What needs to be done => Select every line of the items below that contains the string "breadcrumb", and copy each one in full.

Stored data entries
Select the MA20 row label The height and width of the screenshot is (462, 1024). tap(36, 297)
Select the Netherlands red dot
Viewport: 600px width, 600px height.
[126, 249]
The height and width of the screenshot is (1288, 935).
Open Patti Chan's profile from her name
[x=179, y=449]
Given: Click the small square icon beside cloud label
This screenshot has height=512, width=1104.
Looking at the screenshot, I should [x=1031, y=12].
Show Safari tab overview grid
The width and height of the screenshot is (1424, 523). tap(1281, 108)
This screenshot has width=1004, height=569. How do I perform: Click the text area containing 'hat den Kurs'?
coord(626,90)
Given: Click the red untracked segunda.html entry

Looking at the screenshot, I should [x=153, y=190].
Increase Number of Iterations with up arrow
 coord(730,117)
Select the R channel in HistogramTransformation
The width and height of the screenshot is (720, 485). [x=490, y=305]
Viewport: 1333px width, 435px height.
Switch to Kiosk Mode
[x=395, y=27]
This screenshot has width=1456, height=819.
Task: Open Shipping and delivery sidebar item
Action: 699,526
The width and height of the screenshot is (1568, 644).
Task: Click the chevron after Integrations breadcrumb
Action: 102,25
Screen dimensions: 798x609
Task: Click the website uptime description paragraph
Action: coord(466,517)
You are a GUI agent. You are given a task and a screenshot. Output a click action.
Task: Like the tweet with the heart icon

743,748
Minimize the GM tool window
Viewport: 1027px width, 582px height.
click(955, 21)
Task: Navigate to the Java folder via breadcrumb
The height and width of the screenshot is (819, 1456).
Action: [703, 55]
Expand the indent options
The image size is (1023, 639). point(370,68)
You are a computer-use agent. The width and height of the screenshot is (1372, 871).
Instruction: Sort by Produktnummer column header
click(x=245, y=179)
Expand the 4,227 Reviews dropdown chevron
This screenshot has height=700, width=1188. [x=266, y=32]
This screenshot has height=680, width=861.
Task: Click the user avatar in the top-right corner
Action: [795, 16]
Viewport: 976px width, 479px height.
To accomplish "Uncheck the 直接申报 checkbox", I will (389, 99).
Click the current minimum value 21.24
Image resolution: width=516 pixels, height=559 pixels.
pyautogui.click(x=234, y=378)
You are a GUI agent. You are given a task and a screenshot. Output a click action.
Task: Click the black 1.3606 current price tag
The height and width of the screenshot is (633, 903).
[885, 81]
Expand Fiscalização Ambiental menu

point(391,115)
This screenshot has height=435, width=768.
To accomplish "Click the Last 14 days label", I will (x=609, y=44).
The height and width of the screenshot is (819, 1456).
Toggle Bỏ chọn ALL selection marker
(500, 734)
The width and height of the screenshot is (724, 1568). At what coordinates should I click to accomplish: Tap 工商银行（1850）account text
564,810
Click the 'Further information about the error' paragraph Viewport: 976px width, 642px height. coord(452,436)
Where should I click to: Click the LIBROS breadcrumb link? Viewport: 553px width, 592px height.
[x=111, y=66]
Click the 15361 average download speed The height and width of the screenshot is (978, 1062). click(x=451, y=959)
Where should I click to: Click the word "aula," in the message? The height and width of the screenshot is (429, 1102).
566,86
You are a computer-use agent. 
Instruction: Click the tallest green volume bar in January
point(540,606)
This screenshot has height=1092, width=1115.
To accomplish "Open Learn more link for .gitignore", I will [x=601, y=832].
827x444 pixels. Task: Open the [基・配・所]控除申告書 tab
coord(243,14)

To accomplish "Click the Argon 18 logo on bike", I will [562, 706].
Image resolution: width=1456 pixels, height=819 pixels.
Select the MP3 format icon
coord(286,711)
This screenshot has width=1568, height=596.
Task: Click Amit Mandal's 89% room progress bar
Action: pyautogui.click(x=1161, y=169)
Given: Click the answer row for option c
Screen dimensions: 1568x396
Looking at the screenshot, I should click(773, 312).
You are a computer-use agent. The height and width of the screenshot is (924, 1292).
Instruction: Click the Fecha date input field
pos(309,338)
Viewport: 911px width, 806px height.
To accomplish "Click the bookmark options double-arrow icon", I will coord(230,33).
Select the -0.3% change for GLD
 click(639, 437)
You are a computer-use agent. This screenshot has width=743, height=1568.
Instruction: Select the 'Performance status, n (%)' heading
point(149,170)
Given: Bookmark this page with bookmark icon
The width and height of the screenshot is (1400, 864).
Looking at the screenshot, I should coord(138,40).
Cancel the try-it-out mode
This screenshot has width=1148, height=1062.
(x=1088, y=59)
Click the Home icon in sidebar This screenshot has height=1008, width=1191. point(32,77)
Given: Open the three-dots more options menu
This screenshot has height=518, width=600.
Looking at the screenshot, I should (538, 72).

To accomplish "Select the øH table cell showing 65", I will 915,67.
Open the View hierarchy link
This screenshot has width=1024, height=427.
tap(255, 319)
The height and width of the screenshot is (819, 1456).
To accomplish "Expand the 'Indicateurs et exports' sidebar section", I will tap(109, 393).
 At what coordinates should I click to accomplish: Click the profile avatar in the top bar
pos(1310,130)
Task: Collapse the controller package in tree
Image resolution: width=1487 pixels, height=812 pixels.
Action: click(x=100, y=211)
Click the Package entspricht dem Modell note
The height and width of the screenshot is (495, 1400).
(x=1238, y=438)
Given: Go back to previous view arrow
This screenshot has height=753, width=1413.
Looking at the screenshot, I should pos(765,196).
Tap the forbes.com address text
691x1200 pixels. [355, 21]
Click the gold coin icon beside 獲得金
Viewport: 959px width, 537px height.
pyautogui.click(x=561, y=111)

Complete answer =>
Task: Click the chevron after Integrations breadcrumb
Task: Navigate to the Java folder via breadcrumb
Where should I click to: Click the LIBROS breadcrumb link? Viewport: 553px width, 592px height.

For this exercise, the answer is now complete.